How do I resume training?

tyshiwo1 / DiM-DiffusionMamba

The official implementation of DiM: Diffusion Mamba for Efficient High-Resolution Image Synthesis

150 stars 8 forks source link

How do I resume training? #5

Closed ZhiyuanLi218 closed 3 months ago

ZhiyuanLi218 commented 3 months ago

Hello, how do I resume training?Running the train command again will load the model but the learning rate will start from the beginning.

tyshiwo1 commented 3 months ago

It's weird. Which command did you use for training? This behaves normally. accelerate launch --multi_gpu --num_processes 8 --mixed_precision bf16 ./train_ldm_discrete.py --config=configs/....py

Besides, how many iterations of your training? Can you see some checkpoints in the workdir?

tyshiwo1 commented 3 months ago

Or did you save all the checkpoint files correctly? Accelerate saves a lot of large files.

Can you provide your output.log?

ZhiyuanLi218 commented 3 months ago

It's weird. Which command did you use for training? This behaves normally. accelerate launch --multi_gpu --num_processes 8 --mixed_precision bf16 ./train_ldm_discrete.py --config=configs/....py

Besides, how many iterations of your training? Can you see some checkpoints in the workdir?
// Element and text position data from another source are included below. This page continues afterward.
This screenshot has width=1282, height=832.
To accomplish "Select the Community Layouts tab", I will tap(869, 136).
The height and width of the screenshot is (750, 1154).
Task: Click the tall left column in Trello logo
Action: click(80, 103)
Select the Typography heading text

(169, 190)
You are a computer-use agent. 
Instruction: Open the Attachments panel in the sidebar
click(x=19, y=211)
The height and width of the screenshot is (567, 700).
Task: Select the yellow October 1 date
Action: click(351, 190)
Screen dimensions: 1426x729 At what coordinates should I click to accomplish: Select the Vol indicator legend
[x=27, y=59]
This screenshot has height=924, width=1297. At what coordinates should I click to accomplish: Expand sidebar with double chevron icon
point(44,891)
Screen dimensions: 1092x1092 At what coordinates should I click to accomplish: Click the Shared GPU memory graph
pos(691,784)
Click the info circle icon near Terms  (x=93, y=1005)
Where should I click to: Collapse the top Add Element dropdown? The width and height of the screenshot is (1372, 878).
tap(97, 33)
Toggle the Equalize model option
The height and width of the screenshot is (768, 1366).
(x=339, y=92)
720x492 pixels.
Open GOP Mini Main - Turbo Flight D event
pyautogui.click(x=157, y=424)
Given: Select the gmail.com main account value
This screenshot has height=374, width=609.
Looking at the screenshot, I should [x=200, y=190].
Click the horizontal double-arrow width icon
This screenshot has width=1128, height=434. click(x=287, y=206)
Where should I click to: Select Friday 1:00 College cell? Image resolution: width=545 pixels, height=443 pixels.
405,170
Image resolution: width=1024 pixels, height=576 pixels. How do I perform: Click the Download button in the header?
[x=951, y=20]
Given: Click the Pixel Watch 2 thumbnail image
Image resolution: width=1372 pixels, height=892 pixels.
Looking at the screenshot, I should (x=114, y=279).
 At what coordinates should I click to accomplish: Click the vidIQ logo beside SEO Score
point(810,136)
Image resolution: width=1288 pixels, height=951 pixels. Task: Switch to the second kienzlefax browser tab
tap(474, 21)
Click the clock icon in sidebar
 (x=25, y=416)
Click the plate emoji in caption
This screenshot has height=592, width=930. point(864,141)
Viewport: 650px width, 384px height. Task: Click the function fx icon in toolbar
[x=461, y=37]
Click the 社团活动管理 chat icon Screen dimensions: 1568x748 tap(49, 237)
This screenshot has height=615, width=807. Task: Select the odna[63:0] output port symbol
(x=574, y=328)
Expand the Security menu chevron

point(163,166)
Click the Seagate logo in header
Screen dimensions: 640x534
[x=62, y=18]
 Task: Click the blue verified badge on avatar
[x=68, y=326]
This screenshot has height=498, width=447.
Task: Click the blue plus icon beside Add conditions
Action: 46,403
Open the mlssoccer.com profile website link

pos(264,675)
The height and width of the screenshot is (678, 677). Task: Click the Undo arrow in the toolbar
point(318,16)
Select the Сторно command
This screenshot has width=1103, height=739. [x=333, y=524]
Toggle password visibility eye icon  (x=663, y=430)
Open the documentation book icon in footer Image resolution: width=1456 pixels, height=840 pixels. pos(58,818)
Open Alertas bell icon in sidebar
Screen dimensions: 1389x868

It's weird. Which command did you use for training? This behaves normally. accelerate launch --multi_gpu --num_processes 8 --mixed_precision bf16 ./train_ldm_discrete.py --config=configs/....py

Besides, how many iterations of your training? Can you see some checkpoints in the workdir?

yes, I had an unexpected interruption while training, I ran this command again to train and the log prompts resume from 125000.ckpt, but lr will start from the initial state.

tyshiwo1 commented 3 months ago

OK. You have successfully resumed the model weights and the statistics of optimizers.

As for the learning rate, I haven't noticed this phenomenon before. Please give me some time to fix this.

tyshiwo1 commented 3 months ago

The code can support resuming the lr schedulers now, which addresses this problem. Please update your training code with our latest code. The lr scheduler checkpoint will be correct in the subsequent training or another training. (We are unable to fix the already saved checkpoints. However, since we use a constant learning rate for training after the warm-up, you may temporarily address this problem by setting this value to 0 instead of 5000: https://github.com/tyshiwo1/DiM-DiffusionMamba/blob/main/configs/imagenet256_L_DiM.py#L42)

This phenomenon occurs because the previous code does not save the lr scheduler. Thus, the lr scheduler doesn't receive the checkpoints so it starts from the initial state.

tyshiwo1 commented 3 months ago

Besides, your loss seems too large, did you use the correct config I provided? Or maybe you are trying your own modules, in which case there is no problem to my code😀.

ZhiyuanLi218 commented 3 months ago

Thank you very much, this problem has been solved.